Work task:
Search the data for the string "agent" and extract every line where it appears.

Source data:

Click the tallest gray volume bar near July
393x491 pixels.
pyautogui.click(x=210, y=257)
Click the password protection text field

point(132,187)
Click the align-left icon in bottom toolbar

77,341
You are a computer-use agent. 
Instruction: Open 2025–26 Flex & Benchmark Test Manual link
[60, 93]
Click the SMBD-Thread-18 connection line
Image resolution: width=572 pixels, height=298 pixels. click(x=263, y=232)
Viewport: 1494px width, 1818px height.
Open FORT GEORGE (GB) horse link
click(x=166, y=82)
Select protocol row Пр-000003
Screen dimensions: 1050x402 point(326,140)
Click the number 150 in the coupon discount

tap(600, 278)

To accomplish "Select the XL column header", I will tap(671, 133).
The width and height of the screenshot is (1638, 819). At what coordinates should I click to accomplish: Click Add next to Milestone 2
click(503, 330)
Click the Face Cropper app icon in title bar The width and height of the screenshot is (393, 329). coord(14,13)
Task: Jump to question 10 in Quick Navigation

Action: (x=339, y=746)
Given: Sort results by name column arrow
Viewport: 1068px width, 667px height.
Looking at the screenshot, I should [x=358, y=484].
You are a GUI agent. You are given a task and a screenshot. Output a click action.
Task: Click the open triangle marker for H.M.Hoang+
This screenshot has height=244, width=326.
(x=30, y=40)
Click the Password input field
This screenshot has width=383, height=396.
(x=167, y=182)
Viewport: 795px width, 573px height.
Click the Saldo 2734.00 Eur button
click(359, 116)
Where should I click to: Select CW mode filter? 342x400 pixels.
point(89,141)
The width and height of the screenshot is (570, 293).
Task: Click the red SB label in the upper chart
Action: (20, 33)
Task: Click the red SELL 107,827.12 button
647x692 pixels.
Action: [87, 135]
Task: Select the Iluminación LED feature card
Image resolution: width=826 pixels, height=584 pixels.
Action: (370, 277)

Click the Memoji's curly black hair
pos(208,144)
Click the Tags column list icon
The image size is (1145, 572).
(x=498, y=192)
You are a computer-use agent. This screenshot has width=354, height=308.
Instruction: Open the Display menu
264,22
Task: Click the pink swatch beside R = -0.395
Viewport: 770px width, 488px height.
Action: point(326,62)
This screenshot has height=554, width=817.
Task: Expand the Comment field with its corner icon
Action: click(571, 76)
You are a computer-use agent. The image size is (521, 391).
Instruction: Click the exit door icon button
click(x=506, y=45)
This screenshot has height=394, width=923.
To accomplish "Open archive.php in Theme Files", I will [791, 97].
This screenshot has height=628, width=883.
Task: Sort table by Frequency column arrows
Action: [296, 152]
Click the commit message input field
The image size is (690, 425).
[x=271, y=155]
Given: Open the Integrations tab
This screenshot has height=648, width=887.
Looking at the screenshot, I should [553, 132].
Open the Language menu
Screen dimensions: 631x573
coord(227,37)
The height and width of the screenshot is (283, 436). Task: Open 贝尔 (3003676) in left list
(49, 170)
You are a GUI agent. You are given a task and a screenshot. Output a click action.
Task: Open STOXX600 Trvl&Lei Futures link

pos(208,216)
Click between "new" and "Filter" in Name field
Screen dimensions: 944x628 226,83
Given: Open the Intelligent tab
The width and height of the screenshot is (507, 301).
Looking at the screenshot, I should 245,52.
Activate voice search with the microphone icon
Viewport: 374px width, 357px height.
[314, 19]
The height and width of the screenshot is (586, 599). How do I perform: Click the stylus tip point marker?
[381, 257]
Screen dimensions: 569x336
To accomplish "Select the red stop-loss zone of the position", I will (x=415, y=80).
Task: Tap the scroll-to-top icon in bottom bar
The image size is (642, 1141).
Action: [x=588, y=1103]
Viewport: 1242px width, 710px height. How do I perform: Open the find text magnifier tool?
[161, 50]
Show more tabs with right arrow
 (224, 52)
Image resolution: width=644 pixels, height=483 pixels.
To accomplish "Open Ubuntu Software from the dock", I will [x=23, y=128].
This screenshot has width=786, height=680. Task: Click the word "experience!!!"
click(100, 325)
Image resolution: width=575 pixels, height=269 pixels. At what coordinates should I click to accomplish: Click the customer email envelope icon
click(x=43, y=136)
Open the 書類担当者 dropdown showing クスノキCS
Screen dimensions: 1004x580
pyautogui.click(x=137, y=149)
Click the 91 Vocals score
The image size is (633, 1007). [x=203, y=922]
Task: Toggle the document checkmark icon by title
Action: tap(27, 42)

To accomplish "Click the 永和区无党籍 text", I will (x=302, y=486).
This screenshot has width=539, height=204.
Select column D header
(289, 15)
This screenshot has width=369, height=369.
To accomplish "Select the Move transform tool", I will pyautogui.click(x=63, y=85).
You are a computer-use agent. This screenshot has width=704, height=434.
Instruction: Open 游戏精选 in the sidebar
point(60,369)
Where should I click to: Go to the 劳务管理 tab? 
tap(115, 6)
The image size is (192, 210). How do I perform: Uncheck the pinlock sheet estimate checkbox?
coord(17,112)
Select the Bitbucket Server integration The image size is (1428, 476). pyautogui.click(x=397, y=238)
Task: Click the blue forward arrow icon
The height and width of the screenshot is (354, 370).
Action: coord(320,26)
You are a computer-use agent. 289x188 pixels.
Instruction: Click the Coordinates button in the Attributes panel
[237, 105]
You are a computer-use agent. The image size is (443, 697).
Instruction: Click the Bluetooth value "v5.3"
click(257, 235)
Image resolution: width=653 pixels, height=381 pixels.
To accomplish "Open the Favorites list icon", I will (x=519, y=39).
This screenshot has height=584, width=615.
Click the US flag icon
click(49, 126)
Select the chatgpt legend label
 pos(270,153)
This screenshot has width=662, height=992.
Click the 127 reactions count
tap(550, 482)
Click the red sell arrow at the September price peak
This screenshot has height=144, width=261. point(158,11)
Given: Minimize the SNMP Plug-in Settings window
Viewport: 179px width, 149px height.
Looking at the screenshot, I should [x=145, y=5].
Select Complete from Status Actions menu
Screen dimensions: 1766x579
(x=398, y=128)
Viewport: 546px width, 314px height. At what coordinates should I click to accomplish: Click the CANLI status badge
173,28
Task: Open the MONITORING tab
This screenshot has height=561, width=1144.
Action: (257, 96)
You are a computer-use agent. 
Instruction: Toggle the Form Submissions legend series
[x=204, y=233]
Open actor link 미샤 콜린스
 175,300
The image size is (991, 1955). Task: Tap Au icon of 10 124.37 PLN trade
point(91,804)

Finished task:
You are a computer-use agent. 
You are a GUI agent. You are given a task and a screenshot. Output a click action.
You are a computer-use agent. This screenshot has width=354, height=308.
You are a computer-use agent. The image size is (521, 391).
You are a GUI agent. You are given a task and a screenshot. Output a click action.
You are a computer-use agent. This screenshot has width=704, height=434.
You are a computer-use agent. 289x188 pixels.
You are a computer-use agent. The image size is (443, 697).
You are a computer-use agent. 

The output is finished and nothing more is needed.